PeterMitchell-506-564364
If you like nudity, I mean if you really, really, like nudity, this is one of the more frank nudist films I've seen. Some of it's nudity is naughty, for all you bird smugglers out there. Popular to belief, this is a bad film. It isn't. It's one of these arty, more unnoticed films, especially on Cage's resume. I've seen this film a lot. If you look past the nudity and appreciative helpings of sex, there is a story, but it's through this three characters in this love triangle, where for one, jealously goes beyond it's limit, another one, sadly in it's finale is a victim of circumstance I guess, while Cage, the other, in the end, is really the loser. He brings another crazy offbeat character that's mystifying in the form of a sleazy nude artist/university dropout/womanizer/part time magician, Johnny Collins.
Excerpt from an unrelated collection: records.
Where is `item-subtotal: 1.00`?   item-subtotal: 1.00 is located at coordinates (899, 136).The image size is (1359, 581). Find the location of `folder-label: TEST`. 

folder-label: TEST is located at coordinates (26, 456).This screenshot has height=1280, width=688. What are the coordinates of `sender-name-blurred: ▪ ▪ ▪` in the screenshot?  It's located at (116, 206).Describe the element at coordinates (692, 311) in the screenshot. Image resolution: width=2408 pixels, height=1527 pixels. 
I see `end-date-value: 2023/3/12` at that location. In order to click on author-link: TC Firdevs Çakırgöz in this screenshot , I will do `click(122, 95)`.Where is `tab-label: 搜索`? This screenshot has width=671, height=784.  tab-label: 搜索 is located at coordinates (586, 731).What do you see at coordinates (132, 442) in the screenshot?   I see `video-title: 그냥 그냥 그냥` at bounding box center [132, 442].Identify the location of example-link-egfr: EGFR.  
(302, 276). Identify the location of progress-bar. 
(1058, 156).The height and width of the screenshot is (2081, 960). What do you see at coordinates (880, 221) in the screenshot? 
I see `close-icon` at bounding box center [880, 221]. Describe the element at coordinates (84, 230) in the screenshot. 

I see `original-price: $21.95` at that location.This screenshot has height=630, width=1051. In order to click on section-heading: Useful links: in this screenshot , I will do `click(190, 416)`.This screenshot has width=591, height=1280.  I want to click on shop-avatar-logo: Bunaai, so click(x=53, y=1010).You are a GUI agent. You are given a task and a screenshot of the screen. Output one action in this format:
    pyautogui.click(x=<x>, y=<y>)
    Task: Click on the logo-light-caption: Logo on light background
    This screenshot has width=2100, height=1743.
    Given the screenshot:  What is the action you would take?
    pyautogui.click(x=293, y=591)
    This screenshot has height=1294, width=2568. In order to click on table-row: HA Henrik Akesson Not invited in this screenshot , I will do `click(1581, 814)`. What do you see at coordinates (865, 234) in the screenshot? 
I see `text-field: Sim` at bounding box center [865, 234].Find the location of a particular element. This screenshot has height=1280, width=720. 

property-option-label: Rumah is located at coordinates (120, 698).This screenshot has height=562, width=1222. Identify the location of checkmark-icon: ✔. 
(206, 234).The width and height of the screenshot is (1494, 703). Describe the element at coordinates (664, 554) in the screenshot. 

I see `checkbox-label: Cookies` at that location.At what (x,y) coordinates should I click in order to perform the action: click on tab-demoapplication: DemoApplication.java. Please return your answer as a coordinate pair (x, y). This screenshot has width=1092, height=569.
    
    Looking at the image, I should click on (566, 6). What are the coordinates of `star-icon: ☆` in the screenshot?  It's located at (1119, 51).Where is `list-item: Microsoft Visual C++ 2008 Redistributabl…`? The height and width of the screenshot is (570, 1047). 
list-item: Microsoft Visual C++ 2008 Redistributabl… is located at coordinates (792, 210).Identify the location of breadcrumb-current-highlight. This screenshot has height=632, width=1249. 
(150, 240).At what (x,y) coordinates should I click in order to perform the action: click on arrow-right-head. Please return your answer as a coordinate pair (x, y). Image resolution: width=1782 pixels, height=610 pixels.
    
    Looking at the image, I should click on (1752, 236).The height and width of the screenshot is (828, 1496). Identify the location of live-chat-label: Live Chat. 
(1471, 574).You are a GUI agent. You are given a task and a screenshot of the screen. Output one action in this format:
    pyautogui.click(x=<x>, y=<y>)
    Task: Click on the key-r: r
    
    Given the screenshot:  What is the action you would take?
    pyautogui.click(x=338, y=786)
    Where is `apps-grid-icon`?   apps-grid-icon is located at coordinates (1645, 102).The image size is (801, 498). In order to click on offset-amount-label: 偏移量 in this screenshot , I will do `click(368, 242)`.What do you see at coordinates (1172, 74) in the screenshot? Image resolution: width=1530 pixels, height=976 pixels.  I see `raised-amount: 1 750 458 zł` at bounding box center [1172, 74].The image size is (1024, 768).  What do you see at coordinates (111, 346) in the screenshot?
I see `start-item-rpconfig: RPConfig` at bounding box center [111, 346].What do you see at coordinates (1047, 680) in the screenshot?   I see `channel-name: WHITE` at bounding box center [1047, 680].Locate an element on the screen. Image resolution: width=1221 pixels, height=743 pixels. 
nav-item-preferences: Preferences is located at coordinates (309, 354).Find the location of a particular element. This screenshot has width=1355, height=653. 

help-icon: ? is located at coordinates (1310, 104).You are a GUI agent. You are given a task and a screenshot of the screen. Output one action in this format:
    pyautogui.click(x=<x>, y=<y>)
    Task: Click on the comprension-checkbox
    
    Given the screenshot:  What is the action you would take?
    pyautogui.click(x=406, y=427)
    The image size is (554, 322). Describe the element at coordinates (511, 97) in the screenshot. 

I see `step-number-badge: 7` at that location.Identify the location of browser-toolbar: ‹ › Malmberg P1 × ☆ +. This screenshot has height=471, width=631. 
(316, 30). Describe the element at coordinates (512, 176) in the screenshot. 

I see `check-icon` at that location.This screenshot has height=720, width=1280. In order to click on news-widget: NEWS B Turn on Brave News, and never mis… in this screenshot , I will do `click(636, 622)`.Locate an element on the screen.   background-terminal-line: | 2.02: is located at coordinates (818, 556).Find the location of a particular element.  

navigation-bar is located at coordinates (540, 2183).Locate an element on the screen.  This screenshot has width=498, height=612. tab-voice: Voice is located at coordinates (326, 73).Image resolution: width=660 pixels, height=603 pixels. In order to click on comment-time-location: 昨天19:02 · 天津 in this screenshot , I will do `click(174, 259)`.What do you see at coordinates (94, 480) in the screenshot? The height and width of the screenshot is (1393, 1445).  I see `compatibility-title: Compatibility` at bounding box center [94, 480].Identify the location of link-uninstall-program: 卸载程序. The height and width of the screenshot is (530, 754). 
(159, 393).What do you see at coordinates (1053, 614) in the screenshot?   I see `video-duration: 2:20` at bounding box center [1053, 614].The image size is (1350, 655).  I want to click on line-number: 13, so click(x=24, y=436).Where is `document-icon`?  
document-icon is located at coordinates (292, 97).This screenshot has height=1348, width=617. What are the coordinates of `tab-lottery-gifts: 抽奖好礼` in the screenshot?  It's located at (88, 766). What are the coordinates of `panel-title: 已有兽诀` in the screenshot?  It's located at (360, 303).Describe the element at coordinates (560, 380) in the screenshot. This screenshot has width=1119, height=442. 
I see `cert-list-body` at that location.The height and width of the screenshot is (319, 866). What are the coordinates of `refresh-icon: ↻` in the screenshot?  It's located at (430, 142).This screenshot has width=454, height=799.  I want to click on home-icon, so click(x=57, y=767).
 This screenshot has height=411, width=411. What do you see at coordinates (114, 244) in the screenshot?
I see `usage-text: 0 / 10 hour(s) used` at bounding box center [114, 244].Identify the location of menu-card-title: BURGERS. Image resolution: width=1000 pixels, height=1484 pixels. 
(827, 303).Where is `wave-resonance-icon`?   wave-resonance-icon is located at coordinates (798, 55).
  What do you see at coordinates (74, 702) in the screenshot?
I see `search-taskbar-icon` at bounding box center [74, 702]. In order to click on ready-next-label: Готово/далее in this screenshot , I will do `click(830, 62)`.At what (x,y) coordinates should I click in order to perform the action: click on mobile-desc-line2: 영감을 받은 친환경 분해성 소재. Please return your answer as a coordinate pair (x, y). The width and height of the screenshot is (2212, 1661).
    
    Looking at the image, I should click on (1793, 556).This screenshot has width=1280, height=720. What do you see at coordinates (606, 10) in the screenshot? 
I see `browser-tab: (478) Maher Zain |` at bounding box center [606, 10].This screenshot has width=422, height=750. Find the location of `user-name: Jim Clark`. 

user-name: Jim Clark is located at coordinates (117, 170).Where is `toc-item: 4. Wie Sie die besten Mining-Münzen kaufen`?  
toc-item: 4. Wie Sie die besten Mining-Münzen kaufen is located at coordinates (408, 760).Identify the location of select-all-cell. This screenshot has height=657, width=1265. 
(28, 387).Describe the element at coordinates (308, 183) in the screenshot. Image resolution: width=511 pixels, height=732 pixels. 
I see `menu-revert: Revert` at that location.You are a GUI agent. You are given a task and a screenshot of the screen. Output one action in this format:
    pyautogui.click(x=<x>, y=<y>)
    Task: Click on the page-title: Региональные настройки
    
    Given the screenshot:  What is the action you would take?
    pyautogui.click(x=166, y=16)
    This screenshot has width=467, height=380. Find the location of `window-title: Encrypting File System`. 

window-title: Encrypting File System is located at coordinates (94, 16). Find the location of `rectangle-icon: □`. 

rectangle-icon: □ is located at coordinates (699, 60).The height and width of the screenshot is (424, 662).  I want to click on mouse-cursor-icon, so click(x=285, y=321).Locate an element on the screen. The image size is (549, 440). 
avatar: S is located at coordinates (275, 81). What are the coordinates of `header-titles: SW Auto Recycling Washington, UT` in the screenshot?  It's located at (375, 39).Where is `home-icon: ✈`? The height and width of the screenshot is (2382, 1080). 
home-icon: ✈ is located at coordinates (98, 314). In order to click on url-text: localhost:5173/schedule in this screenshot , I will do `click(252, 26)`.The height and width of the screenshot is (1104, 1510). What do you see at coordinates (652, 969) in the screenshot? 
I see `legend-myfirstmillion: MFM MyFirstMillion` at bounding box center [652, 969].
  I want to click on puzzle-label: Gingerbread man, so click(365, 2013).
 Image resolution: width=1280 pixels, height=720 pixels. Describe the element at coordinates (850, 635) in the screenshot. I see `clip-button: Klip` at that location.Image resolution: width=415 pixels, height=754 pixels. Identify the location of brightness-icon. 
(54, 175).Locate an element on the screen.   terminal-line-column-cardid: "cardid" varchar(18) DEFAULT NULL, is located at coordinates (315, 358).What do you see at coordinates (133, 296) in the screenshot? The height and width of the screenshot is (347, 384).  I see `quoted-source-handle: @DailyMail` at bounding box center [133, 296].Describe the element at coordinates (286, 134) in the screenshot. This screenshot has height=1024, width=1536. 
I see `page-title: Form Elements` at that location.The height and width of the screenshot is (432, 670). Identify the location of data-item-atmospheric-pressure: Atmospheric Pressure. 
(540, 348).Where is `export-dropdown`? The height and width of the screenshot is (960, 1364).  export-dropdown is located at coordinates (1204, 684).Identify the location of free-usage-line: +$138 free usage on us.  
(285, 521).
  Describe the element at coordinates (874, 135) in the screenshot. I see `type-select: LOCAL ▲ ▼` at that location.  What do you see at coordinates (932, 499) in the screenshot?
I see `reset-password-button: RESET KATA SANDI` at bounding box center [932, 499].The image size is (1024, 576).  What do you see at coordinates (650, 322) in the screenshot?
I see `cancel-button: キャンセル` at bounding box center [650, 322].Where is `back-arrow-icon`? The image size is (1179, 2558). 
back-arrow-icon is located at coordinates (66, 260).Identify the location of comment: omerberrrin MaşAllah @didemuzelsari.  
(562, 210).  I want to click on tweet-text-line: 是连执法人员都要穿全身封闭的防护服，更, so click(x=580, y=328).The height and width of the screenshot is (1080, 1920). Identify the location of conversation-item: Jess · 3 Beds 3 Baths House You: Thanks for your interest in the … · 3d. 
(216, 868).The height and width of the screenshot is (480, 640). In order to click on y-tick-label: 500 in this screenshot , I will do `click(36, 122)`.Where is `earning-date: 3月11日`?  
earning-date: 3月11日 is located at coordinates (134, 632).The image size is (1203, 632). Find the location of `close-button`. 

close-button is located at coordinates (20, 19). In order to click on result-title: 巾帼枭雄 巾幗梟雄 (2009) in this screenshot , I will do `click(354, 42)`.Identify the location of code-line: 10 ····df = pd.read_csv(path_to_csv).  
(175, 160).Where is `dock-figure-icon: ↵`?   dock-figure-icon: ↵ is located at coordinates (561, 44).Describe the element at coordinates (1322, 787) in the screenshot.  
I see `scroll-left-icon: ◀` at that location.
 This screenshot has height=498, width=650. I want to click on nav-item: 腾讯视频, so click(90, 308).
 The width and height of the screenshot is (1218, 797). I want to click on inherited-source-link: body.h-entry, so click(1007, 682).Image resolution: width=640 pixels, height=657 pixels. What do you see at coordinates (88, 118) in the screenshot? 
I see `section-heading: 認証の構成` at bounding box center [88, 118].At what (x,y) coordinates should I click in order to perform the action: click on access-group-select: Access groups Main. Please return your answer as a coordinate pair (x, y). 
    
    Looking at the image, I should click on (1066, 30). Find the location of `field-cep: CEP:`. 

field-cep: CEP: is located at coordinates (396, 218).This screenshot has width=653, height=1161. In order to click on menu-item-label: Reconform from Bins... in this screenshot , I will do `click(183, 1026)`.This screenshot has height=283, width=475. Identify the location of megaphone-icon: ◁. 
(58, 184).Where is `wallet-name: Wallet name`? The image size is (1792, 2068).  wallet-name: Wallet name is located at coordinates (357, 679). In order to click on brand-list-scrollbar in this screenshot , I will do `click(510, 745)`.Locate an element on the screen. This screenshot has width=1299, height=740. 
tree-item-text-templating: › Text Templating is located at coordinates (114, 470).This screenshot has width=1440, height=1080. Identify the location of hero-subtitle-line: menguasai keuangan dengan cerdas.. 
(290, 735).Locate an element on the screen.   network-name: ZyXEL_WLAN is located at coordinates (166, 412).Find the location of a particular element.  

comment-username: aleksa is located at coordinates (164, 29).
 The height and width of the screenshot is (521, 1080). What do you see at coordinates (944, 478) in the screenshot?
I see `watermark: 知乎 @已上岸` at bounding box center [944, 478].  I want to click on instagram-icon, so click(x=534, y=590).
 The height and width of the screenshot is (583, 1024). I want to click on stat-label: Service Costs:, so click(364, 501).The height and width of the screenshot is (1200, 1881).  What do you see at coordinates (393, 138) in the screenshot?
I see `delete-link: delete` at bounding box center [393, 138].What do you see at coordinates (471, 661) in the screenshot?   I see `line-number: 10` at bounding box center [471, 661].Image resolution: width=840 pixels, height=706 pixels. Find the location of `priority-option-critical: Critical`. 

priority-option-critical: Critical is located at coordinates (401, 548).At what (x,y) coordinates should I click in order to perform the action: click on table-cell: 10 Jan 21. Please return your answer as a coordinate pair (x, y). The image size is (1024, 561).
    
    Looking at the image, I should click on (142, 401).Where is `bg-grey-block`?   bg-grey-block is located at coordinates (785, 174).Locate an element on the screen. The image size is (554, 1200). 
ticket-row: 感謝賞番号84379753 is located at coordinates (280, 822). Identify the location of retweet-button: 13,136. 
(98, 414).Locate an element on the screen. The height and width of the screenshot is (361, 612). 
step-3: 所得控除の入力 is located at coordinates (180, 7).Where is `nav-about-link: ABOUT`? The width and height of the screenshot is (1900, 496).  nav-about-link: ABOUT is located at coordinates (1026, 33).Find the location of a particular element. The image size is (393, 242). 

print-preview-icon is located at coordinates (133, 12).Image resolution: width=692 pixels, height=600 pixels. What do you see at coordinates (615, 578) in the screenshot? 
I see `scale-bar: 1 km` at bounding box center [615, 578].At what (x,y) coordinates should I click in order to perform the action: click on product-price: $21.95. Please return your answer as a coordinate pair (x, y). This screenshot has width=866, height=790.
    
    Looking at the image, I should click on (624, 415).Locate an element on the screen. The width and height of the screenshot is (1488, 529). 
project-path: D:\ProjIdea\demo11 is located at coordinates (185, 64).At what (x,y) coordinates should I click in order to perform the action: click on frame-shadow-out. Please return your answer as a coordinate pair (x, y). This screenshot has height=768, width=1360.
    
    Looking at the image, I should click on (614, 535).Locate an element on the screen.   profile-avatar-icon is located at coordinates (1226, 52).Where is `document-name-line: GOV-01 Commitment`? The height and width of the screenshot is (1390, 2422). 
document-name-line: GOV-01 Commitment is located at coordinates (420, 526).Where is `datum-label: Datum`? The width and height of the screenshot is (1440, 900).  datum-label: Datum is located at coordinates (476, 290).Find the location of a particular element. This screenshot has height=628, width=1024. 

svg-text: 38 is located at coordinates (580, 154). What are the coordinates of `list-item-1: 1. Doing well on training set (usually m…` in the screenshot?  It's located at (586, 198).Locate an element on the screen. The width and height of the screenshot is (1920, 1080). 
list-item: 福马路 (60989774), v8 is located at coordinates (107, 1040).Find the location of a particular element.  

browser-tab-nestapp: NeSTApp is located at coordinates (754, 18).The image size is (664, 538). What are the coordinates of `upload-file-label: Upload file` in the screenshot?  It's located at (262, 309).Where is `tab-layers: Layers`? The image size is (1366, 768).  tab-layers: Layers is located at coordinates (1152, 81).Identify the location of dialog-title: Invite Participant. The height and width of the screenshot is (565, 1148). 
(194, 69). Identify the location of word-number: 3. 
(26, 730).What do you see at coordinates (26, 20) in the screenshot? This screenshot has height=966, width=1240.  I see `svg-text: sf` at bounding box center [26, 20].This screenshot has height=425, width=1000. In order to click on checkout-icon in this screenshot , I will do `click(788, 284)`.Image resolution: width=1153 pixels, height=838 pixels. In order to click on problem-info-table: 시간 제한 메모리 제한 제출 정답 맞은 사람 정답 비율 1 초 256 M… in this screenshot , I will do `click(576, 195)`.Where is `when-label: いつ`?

He's now back in the bayou working for his new boss, old school friend/gifted poet Reinhold, particularly good here, who speaks a southern accent, the way he delivers his poetry, he's just great. And so is his wife, Zandalee (Erika Anderson) not acting wise, just beautiful scenery. She doesn't even try to act, which must of been a worry. Joe Pantoliano, who almost trademarks character acting, is great as a cross dresser who works with Zandalee in her boutique. Soon Cage is getting in Anderson's pants, and it's almost as though Reinhold cracked onto this from the start, but you aren't sure, where he makes soft insinuations here and there, some through poetry. That's what I like about it, an incertitude, a scariness too, as what will Reinhold end up doing. Reinhold's a very tortured man of past, who gave the poetry up, as well as his performance in the bedroom, which is why Zandalee is drifting away from him and satisfying her sexual yearning from Cage in some pretty raunchy scenes. The prolonged last act of the film was interesting as that speedboat ride took a more than dangerous turn, but a real tragic one, evolved in the last breathing moments of the film, that was unforeseen, and truly climactic. For sex lovers, this one's sure not to disappoint, but there is more to this film than that, and that's not just in it's story. This is another of Cage's best performances among many. His name defines acting in it's true purpose, to take that character all the way, not be inhibited, something Nick definitely, isn't, in or off camera.
Boris Todorov
The movie is not as bad as the overall rating shows. I presume too many people saw it on account of Nicholas Cage and got disappointed. The problem is that the drama does not develop in one direction. It ended as a banal story about adultery culminating in a theatrical suicide and an unconvincing tragedy. Cage (Johnny), the outsider, turned up to be the guiltiest of all. Yet, until the middle the movie had developed around Anderson (Zandalee) and at some point it looked as if the victim of the drama would be exactly Cage who fell desperately in love with beautiful Anderson while she was using him to overcome her frustrations with husband Thierry. That seemed to be the purpose of the two supporting characters: Tatta and the gay shop-attendant who were pushing her into adultery, so as to save her marriage. At some point, either when shooting or when cutting, the concept changed and the triangle lost everything even remotely intriguing.